His question exactly. “Nature usually knows what to do, but you and Polly need more help here.”
Beside him, Sara pokered up but didn’t move away. “Without family in residence, there’s no reason for hiring more staff.”
“There is every reason to,” Beck said, sitting up to watch as the filly tried to thrash to her feet. “The estate needs the help, even if you don’t.”
“Should we help her?” Sara started to rise, but Beck tugged her back beside him.
“She has to figure out where her feet go,” he said softly. “If she struggles so long she’s getting too weak to stand, then we’ll intervene, but give her a chance to work it out for herself first.”
“That’s a very difficult part of parenting.” Sara sighed as she settled against him and brushed her nose near the jacket lapel, where the fabric would carry his scent. He resettled his arm across her shoulders and took a whiff of her hair.
“Difficult? Watching a child’s first steps?” Beck folded her hand in his again, and again, Sara made no protest.
“That, and the whole business of letting them struggle, letting them find their own balance. I am protective of Allie, sometimes I think not protective enough.”
As if worrying about her very livelihood and the entire manor house wasn’t enough?
“What’s the worst that can happen to her?
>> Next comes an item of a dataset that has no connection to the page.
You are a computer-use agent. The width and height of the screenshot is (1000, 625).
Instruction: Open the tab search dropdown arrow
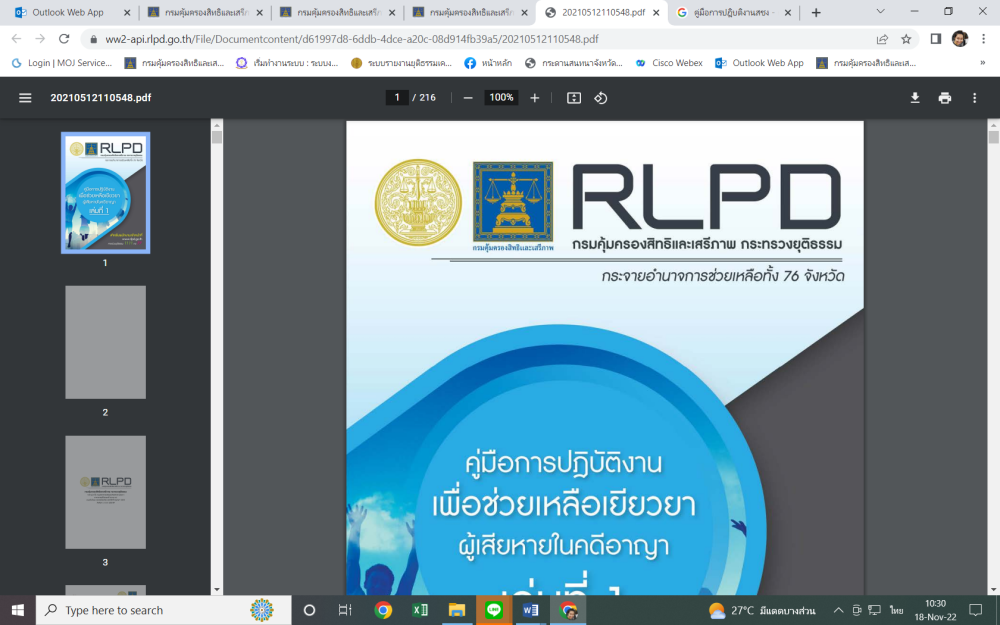[x=880, y=12]
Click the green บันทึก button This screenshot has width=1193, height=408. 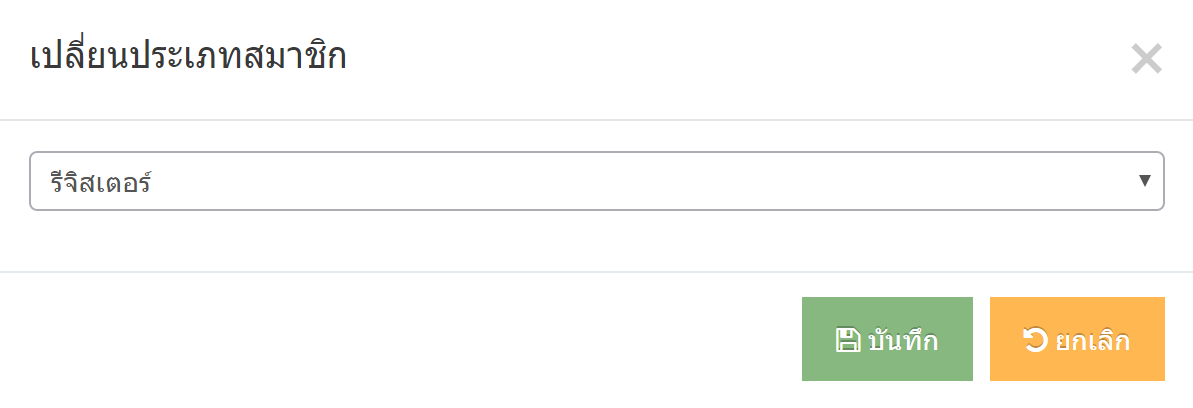click(887, 339)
Short of a tragic accident or illness, such as might befall anybody?”
Sara was silent for a moment; then she tugged his jacket more closely around her.
“She might meet the wrong type of man,” she said, “and let him take her from all she’s ever known, fill her head with silly fancies about fame and art and wealth, and discard her when her usefulness is over.”
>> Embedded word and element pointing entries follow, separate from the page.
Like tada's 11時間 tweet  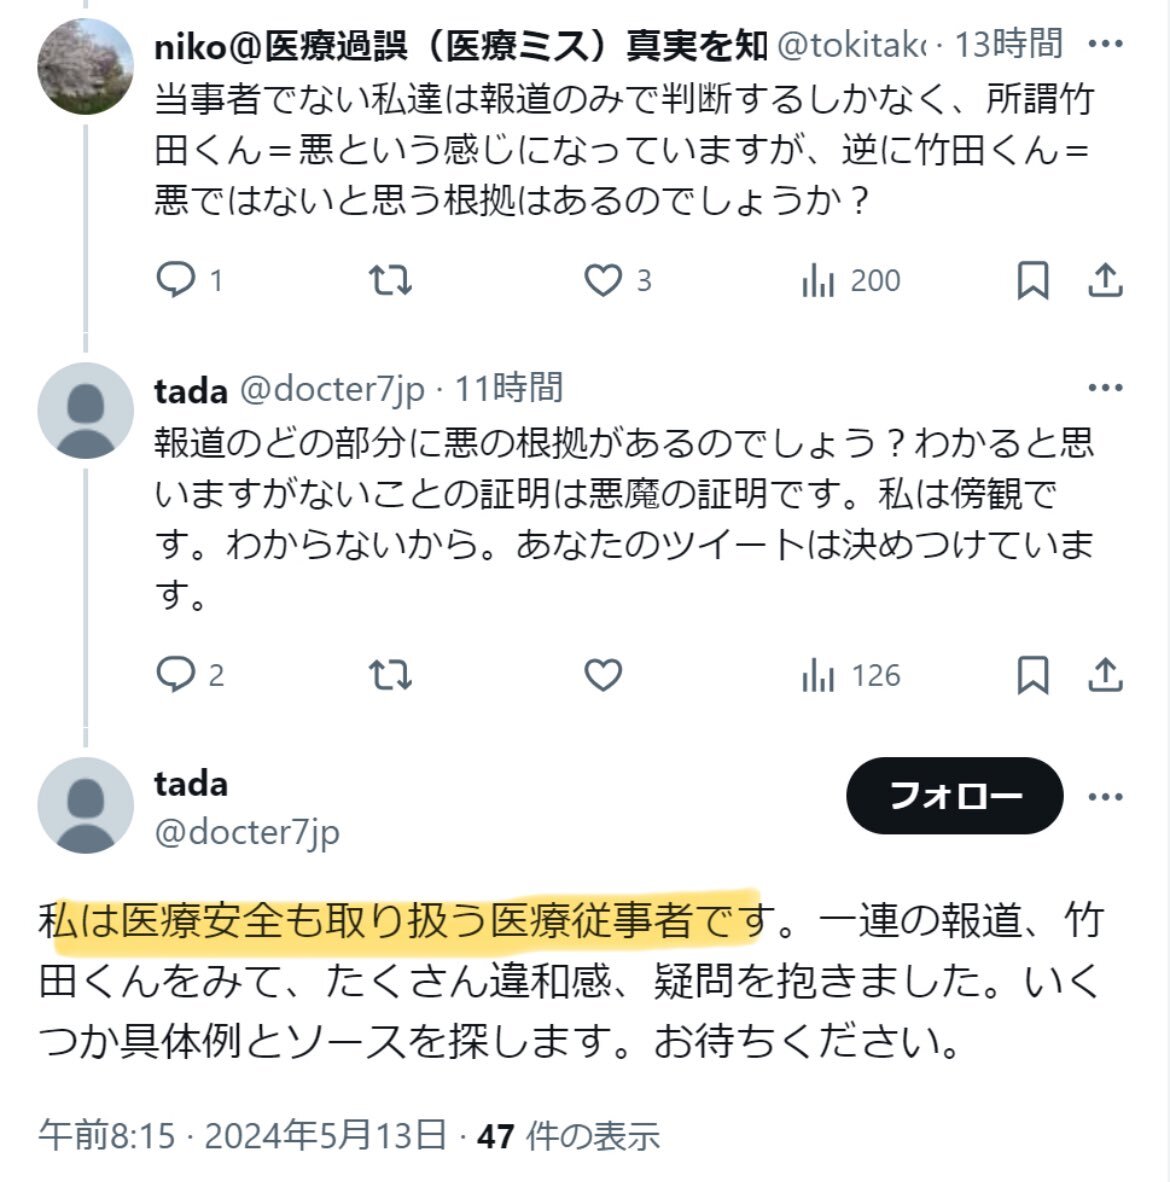[603, 674]
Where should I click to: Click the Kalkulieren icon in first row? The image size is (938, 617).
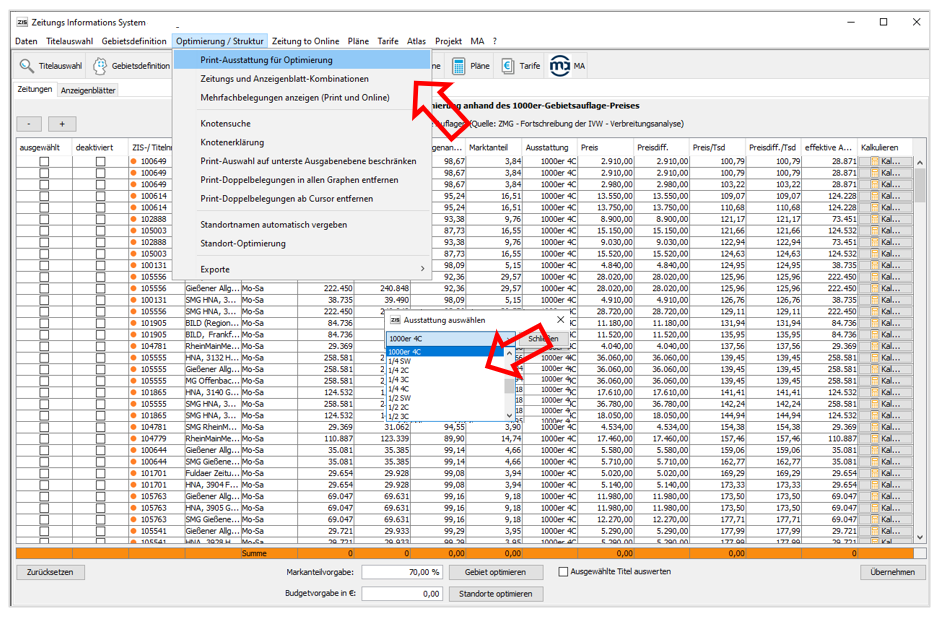(x=873, y=161)
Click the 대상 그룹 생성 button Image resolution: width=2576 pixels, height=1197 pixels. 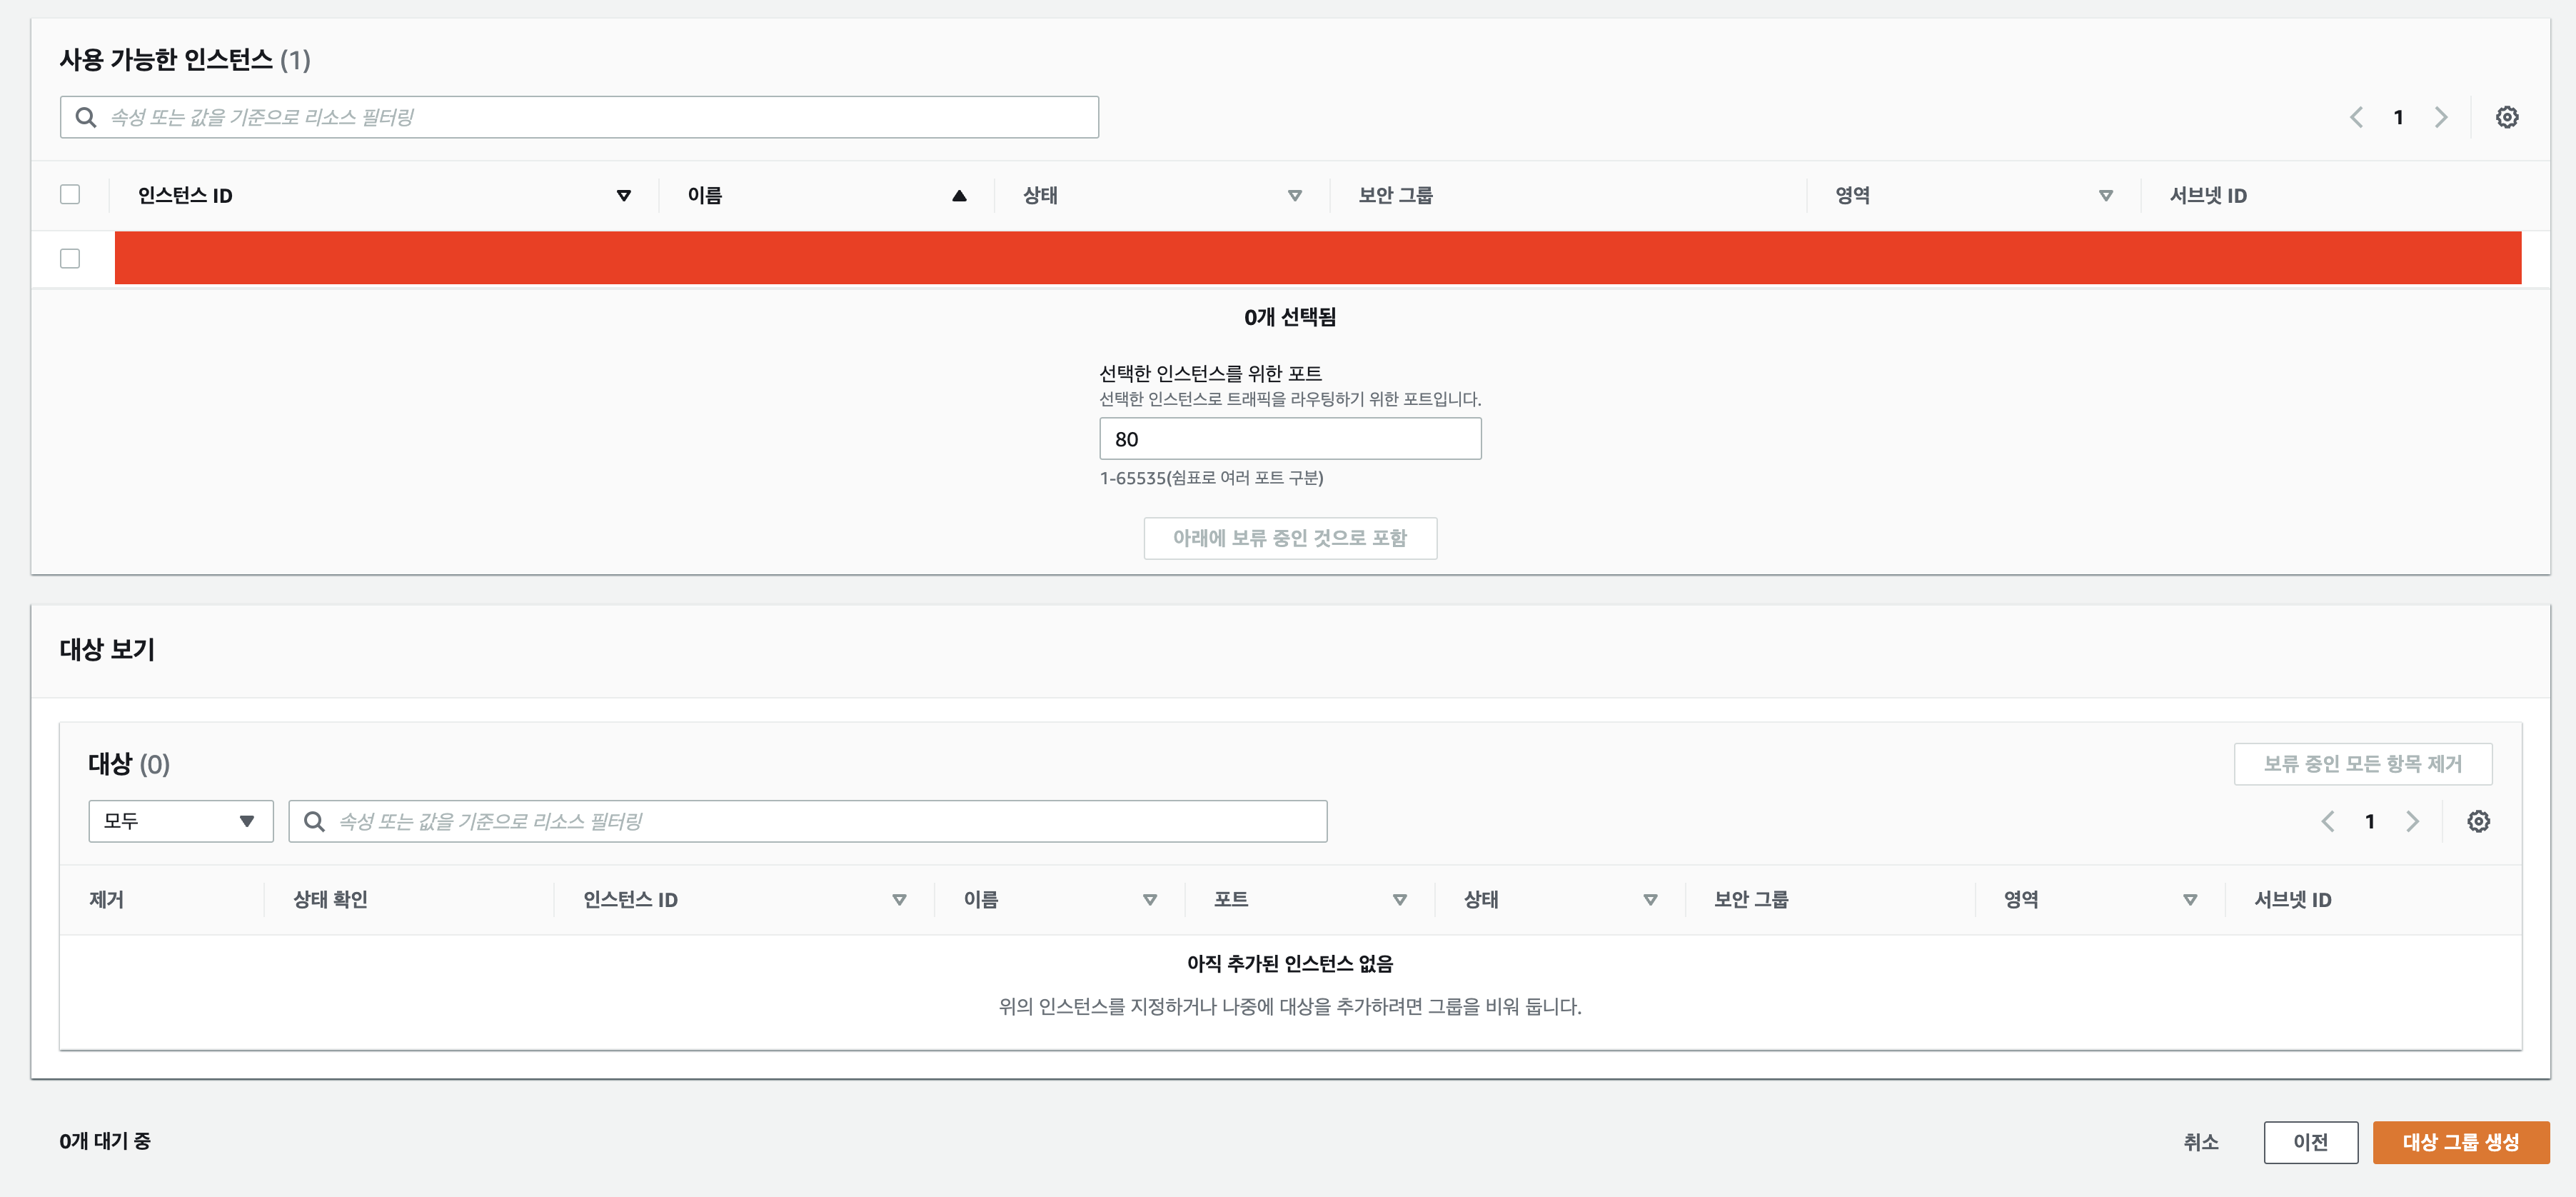2460,1142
Beck heard the bitterness and the bewilderment too.
“We all have the occasional unwise attachment,” Beck said gently, for it wasn’t Allie whom Sara was discussing. “And nobody chooses a perfect fit.”
“Was your wife a good fit?”
Well, of course. He should have known Sara Hunt, quiet, serious, and observant, might ask such a thing. The sense of… rootlessness in his belly grew as he considered an honest answer.
“We were not married long enough to assess such a thing.” A version of the truth. “We were both eager for the union, and our families approved.”